People who meet the diagnostic criteria for PTSD for example may have experienced trauma too great for them to make sense/process.  The daily experience no matter how distant in time from the past experience feels it in the present tense.  They experience hypervigilance, flashbacks, nightmares and physiological symptoms occur for no apparent reason, or are triggered by an event associated with the trauma; for example, hearing a loud backfire may be an auditory cue, triggering flashbacks to a combat veteran with PTSD. They are experiencing the thoughts, emotions, bodily sensations, images, as if the past trauma was happening NOW.
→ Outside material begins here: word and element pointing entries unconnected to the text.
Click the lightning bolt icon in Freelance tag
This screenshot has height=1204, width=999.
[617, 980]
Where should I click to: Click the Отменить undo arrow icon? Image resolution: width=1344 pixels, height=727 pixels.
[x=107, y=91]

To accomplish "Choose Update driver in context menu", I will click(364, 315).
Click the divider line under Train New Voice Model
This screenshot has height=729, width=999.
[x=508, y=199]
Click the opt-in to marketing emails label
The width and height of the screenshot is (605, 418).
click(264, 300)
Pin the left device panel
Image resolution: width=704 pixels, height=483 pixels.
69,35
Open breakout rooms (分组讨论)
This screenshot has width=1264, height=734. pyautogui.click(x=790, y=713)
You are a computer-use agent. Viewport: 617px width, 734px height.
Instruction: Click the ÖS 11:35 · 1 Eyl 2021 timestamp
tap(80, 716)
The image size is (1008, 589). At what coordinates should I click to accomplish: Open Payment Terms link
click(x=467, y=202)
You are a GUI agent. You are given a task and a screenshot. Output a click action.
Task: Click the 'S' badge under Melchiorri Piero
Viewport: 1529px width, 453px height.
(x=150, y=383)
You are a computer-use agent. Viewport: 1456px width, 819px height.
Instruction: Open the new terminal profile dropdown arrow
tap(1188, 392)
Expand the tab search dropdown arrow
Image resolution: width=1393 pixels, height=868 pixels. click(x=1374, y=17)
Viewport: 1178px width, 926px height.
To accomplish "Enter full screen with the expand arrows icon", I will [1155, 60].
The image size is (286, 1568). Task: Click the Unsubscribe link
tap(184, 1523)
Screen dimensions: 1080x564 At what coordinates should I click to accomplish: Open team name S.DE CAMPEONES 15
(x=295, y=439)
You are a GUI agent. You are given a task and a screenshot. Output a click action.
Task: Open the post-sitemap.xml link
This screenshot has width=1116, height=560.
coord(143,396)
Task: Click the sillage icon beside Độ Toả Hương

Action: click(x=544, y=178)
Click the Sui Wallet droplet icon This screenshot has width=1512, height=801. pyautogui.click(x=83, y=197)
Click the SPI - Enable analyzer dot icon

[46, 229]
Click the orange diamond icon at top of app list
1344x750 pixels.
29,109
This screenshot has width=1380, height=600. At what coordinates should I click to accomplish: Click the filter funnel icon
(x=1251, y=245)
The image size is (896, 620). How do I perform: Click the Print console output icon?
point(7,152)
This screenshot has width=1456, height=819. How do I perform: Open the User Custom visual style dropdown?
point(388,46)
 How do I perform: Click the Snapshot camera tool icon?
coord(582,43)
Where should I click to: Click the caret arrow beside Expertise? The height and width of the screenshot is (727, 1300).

EMDR is an 8-Pphase technique.  All 8 phases must be complete for the process to be considered EMDR.  Some of you may have seen an episode of “The Affair” which included EMDR.  We know this was simply a Hollywood version.  EMDR is not simply the left/right movement of the eyes. The client and therapist discuss the memory (target) to work on.  The client is asked to imagine the worst part of the image, the negative beliefs about him/herself associated with the image, how disturbing it is, the emotions, and body sensations.  The client is asked to report the positive beliefs he/she would prefer and how true the belief feels.  Although we do not know precisely how bilateral stimulation of the brain works to activate the processing of this dysfunctionally stored information, it may be related to the same brain activity during REM sleep.